*Task input:*
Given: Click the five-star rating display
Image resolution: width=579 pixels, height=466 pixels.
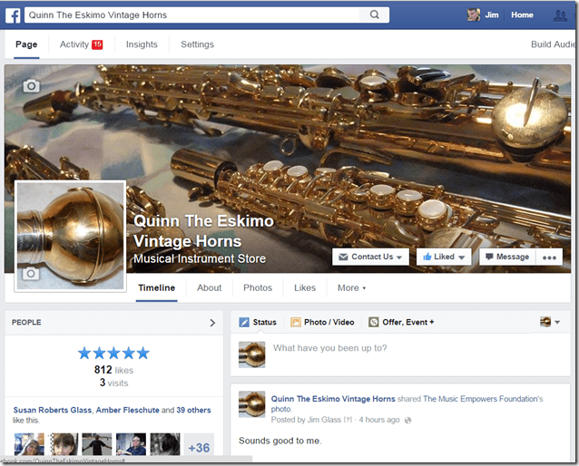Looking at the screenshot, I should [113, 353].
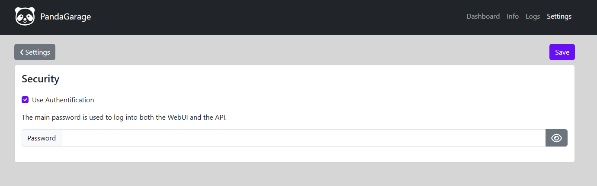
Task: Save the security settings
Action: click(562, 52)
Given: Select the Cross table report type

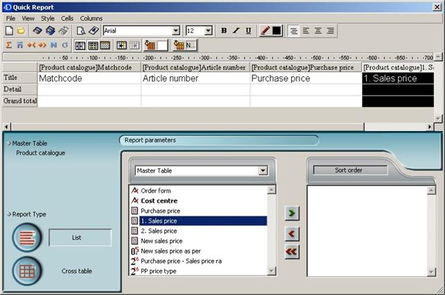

*To do:* Your answer should be an exact copy of the entries above, with no images included.

*Your response:*
Given: Click the five-star rating display
Image resolution: width=579 pixels, height=466 pixels.
Looking at the screenshot, I should [113, 353].
Task: Save the security settings
Action: click(562, 52)
Given: Select the Cross table report type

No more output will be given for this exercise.